Last Tuesday, my professor invited a student to our class to talk about the writing and editing services our college provides. My professor urged us all to employ these services; better grammar and better structure would improve the persuasive properties of our papers. Thus, when my professor later asked us to comment on the book we had all just finished, I thought a critique of its (deplorable) grammar was appropriate. I simply told the class that I found the bad grammar so distracting that it was often difficult for me to find the argument; moreover, I felt that a woman writing on feminism should be particularly careful to employ the conventions of Standard English, as many men consider women inherently intellectually inferior to men, and the use of poor grammar would just validate this belief, thereby undermining the entire feminist movement. My professor: The author is just trying to have a conversation with you. She's trying to appeal to women by being conversational. When I suggested that the book was in no way written in the vernacular (the vocabulary used was much too elevated for the average person to understand), and that the grammar was simply poor, I was called an elitist. "Why does the author have to write a certain way to be considered intelligent?" asked a girl in my class. "My grandma is illiterate—does this mean she is too stupid too write a book?"

Honestly, I do not know how one is supposed to reply to such a question, so I simply persisted in my stalwart, Oscar Wildean fashion: "There is good grammar, and there is bad grammar, and that is all." Whereupon, fifteen shrill voices rose in a cacophony of "classist," "supremacist," and "patriarchal." "By not recognizing alternative forms of writing," insisted my professor, "you are just reinforcing the patriarchal academic structure." Other members of my class called my grammar both "patriarchal" and "oppressive."

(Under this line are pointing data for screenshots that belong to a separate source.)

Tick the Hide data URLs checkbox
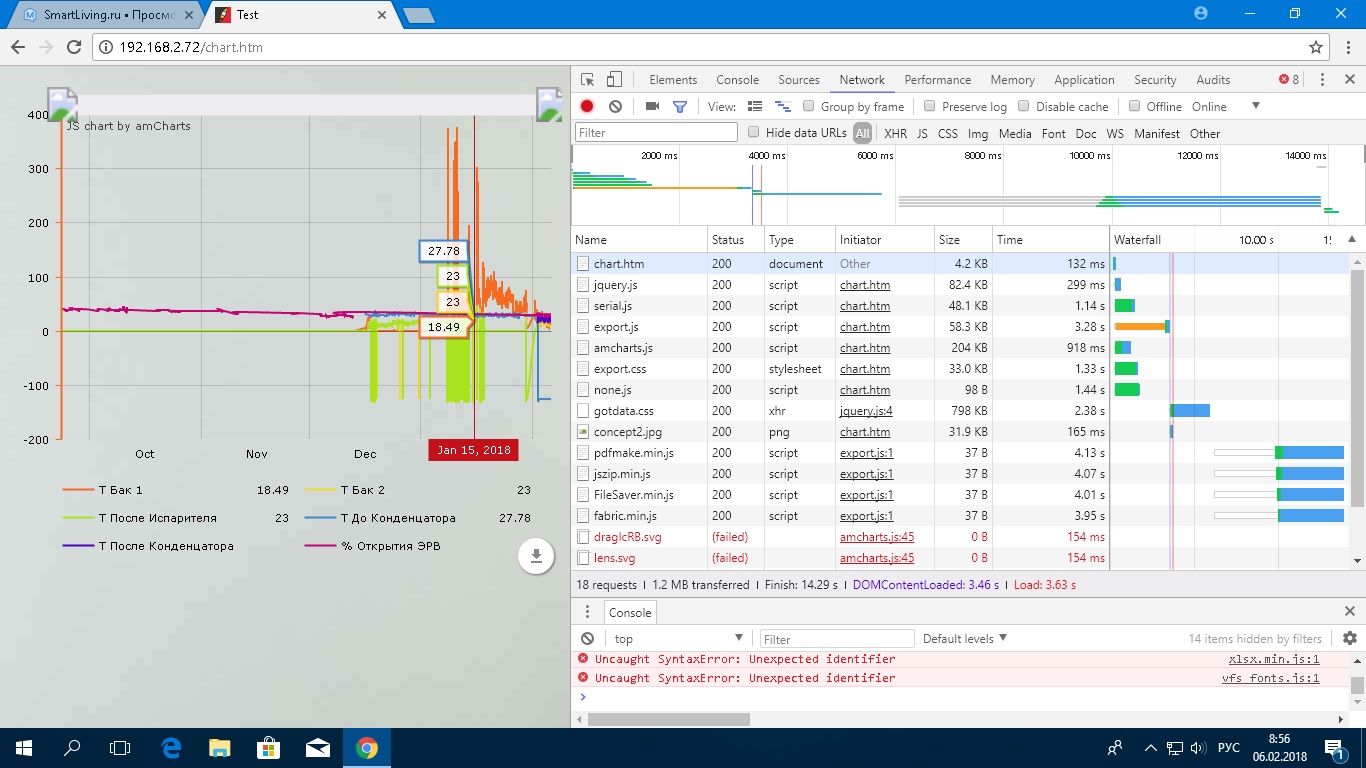Image resolution: width=1366 pixels, height=768 pixels. click(x=755, y=132)
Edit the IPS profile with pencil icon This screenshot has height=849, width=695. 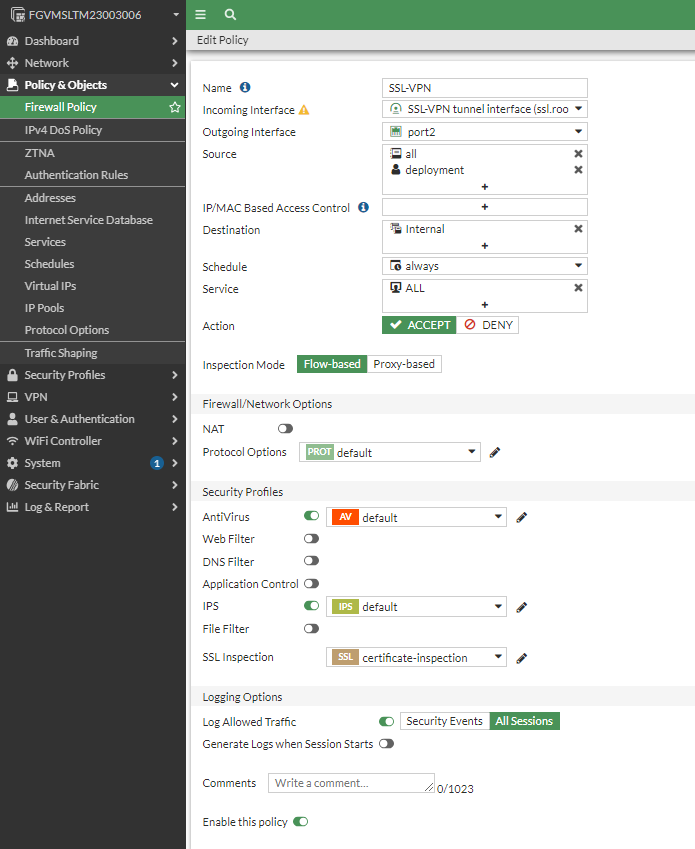coord(521,607)
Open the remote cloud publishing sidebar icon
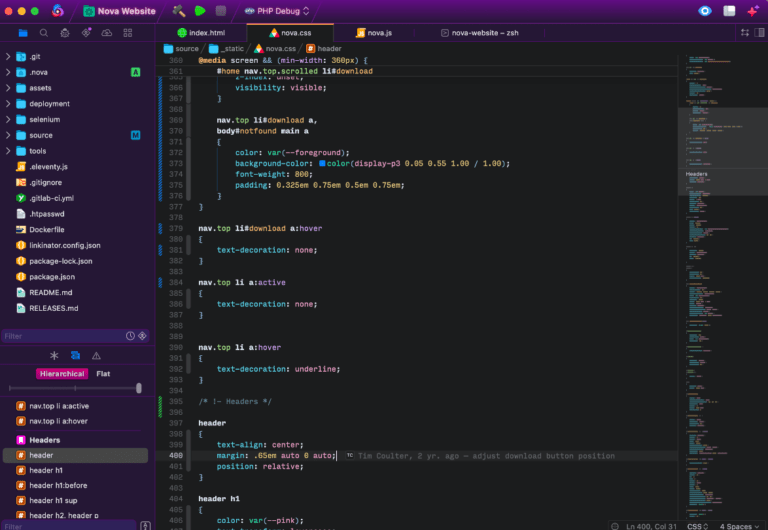 pyautogui.click(x=107, y=33)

I feel that there is a certain ludicrousness to these charges; first of all—do my fellow classmates attend an Ivy League college because they are not elitist? Did not my professor obtain her PhD from the same "patriarchal academic structure" that she so laments? If my professor and my peers spent their lives handing out brochures protesting the evils of patriarchal society in the streets, perhaps I could respect their arguments. But instead, they are all here, in a cozy New England town, with manicured fingers and neatly accessorized outfits, going on tearfully about the oppression I sincerely doubt that any one of them has ever experienced.

After being demonized for two hours in class, I went online to look at the writings of both my professor and my peers. And guess what? Not a single one could compose a sentence in anything resembling proper English. Not a single one.

So you know what, feminists? Fuck you. Fuck you and your pseudo-liberal world philosophies and poor sentence structure. Because you know what? I heart patriarchal grammar.

Damn, I wish I were a man.


~Get Back in the Kitchen!



Woman, Bring Me A Beer! says: My computer's grammar check is offended by this post. It believes "housewife" is too gender specific and should be replaced with "homemaker". Even the computers are calling you elitist.